From the NannyMUD documentation

LAST CHANGE

2001-09-07

FUNCTION


NAME

        soundex - Compute a soundex index.

LOCATION

        /obj/soundex.c

AVAILABILITY

	All objects can use this functionality.

SYNTAX

        string soundex(string word)

DESCRIPTION

	The function returns a kind of soundex coding of 'word'. The
	original soundex algorithm is from D. Knuth's "The Art of
	Computer Programming, volume 3". It is a hash function, for
	american surnames, which will give good hash table behaviour.

	The soundex coding is a way of using phonetic similarities to
	group words. This can be used when searching to find
	candidates when a direct hit doesn't occur.

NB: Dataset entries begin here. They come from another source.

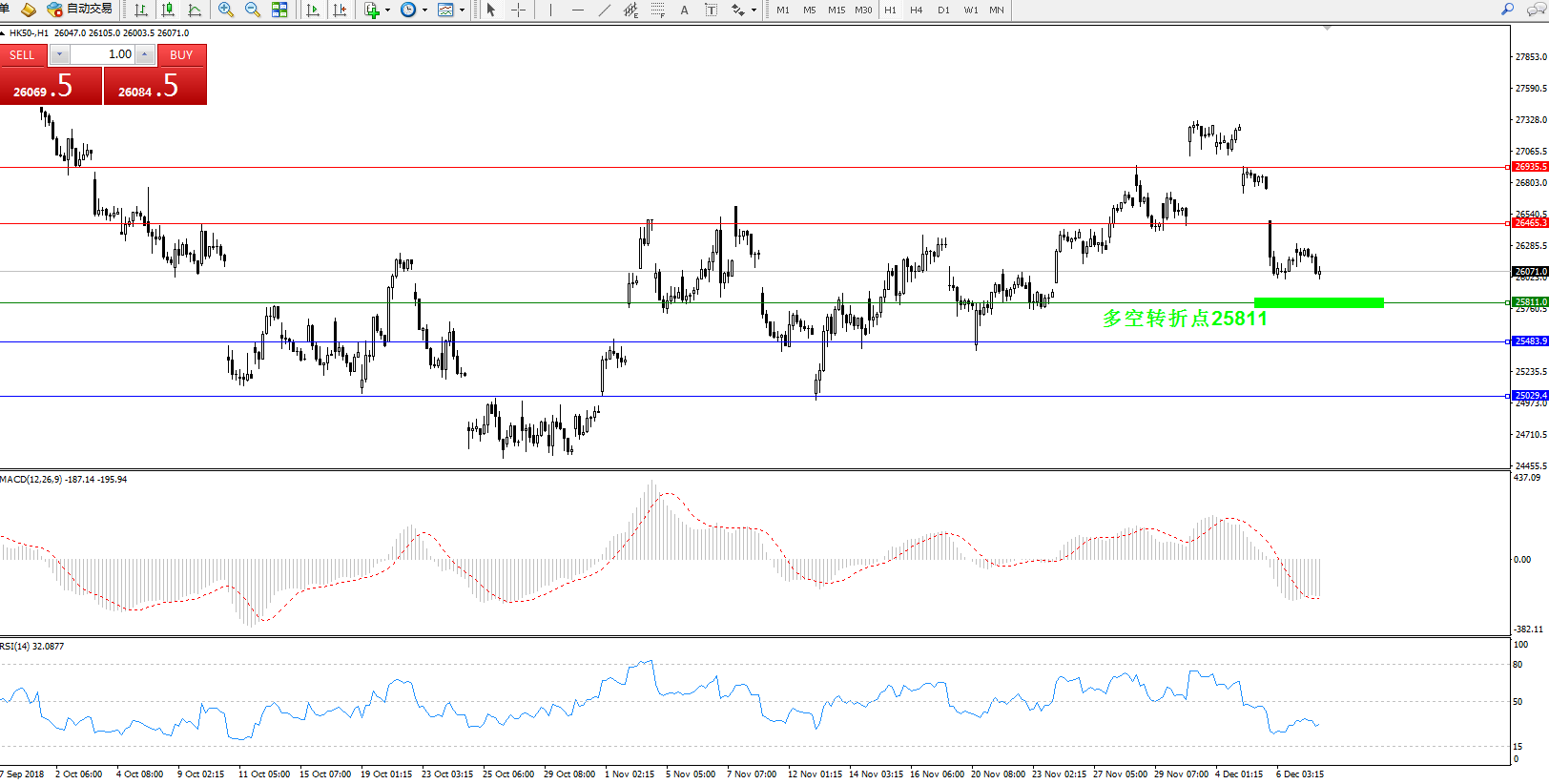1549x784 pixels.
Task: Toggle the chart auto scroll button
Action: tap(312, 10)
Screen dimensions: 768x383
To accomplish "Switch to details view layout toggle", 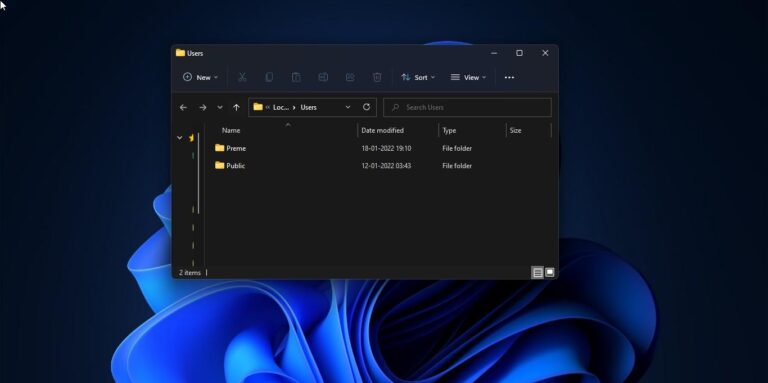I will click(x=537, y=273).
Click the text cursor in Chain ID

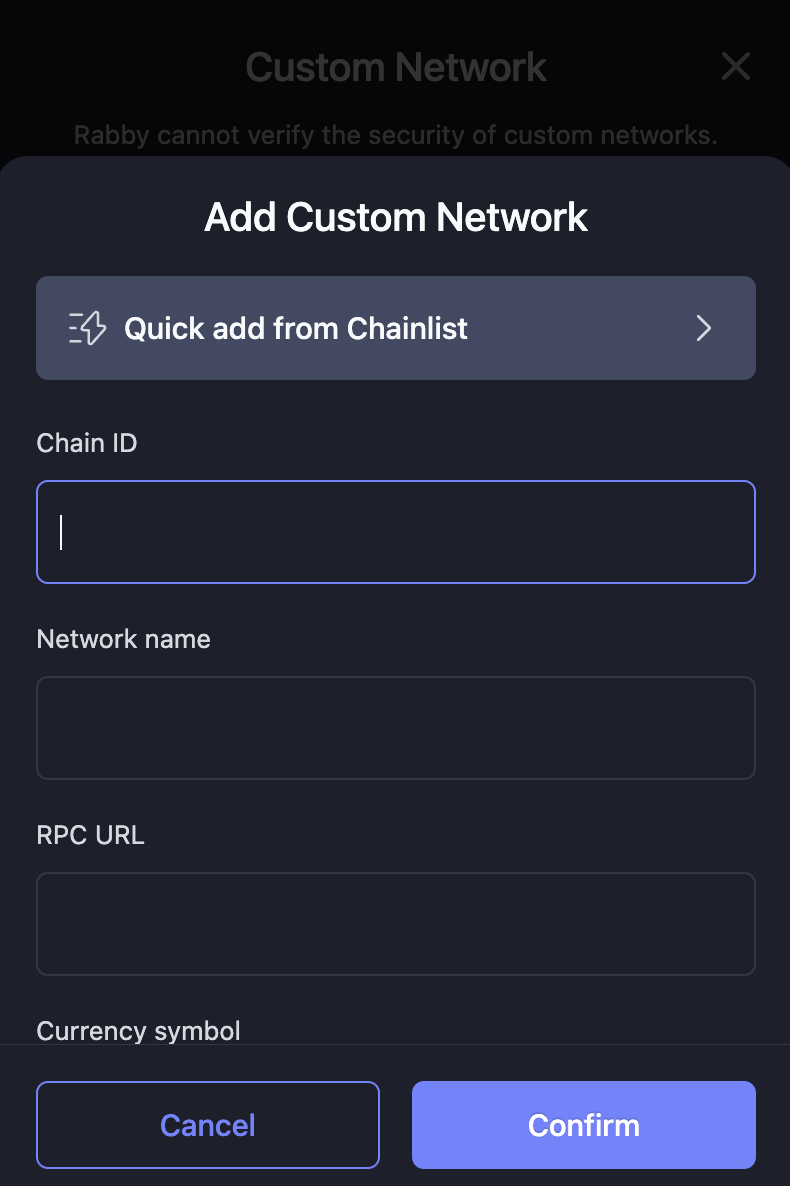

	In NannyMUD, a modified soundex algorithm is used to find
	possible topics in the xdoc system when there is no direct
	hit. This will mostly occur when the user makes a typo. It is
	quite possible that the soundex method isn't the best; feel
	free to suggest a better one.

	The original soundex algorithm compresses the word to a code
	with an inital letter followed by three digits. The first
	letter of the word is used for the first character of the
	code. The rest of the word is coded according to the following
	rules: 
	+ A E I O U Y H W     Not coded
	+ B F P V         --> 1
	+ C G J K Q S X Z --> 2
	+ D T             --> 3
	+ L               --> 4
	+ M N             --> 5
	+ R               --> 6
	+ Double consonants are treated as one.
	+ Adjacent consonants from the same code group are treated as
	  one. 
	+ Abbreviated prefixes are spelt in full (ST -> saint).
	+ Apostrophes and hyphes are ignored.

	The algorithm in NannyMUD has the following, ad hoc,
	modifications:
	+ Before coding, the word is reduced to a sorted list of
	  unique letters. 
	+ We don't code the characters 'åäöü_'
	+ All letters, including the first, are coded.
	+ Letters like ;,:. are coded as "7".